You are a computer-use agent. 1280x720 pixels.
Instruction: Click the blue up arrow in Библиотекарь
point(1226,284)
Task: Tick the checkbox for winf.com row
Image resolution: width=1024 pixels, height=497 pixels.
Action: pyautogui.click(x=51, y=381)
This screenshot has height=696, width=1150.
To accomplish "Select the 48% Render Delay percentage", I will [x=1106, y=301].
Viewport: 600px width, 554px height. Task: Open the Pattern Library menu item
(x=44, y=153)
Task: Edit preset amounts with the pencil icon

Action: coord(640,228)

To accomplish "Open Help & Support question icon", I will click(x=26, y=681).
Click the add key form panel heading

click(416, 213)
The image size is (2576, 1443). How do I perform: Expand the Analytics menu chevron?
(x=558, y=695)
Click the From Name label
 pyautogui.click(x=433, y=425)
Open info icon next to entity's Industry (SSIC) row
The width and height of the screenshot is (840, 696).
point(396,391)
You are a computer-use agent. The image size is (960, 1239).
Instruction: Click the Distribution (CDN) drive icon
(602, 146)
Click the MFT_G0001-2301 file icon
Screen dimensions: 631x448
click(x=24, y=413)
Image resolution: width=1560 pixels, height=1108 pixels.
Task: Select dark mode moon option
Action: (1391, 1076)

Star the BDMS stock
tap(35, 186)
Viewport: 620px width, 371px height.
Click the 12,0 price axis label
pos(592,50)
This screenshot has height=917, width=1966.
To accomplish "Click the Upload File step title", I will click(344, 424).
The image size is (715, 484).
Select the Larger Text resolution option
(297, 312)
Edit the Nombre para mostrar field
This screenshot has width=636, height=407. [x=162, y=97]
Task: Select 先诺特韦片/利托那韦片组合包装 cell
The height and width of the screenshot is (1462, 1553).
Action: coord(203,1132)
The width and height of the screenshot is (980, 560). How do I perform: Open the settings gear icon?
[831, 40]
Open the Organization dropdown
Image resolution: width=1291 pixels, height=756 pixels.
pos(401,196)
---
All of the entries above should be written out verbatim.

• **RESPONSE BELOW**
You are a computer-use agent. 1280x720 pixels.
Instruction: Click the blue up arrow in Библиотекарь
point(1226,284)
Task: Tick the checkbox for winf.com row
Image resolution: width=1024 pixels, height=497 pixels.
Action: pyautogui.click(x=51, y=381)
This screenshot has height=696, width=1150.
To accomplish "Select the 48% Render Delay percentage", I will [x=1106, y=301].
Viewport: 600px width, 554px height. Task: Open the Pattern Library menu item
(x=44, y=153)
Task: Edit preset amounts with the pencil icon

Action: coord(640,228)

To accomplish "Open Help & Support question icon", I will click(x=26, y=681).
Click the add key form panel heading

click(416, 213)
The image size is (2576, 1443). How do I perform: Expand the Analytics menu chevron?
(x=558, y=695)
Click the From Name label
 pyautogui.click(x=433, y=425)
Open info icon next to entity's Industry (SSIC) row
The width and height of the screenshot is (840, 696).
point(396,391)
You are a computer-use agent. The image size is (960, 1239).
Instruction: Click the Distribution (CDN) drive icon
(602, 146)
Click the MFT_G0001-2301 file icon
Screen dimensions: 631x448
click(x=24, y=413)
Image resolution: width=1560 pixels, height=1108 pixels.
Task: Select dark mode moon option
Action: (1391, 1076)

Star the BDMS stock
tap(35, 186)
Viewport: 620px width, 371px height.
Click the 12,0 price axis label
pos(592,50)
This screenshot has height=917, width=1966.
To accomplish "Click the Upload File step title", I will click(344, 424).
The image size is (715, 484).
Select the Larger Text resolution option
(297, 312)
Edit the Nombre para mostrar field
This screenshot has width=636, height=407. [x=162, y=97]
Task: Select 先诺特韦片/利托那韦片组合包装 cell
The height and width of the screenshot is (1462, 1553).
Action: coord(203,1132)
The width and height of the screenshot is (980, 560). How do I perform: Open the settings gear icon?
[831, 40]
Open the Organization dropdown
Image resolution: width=1291 pixels, height=756 pixels.
pos(401,196)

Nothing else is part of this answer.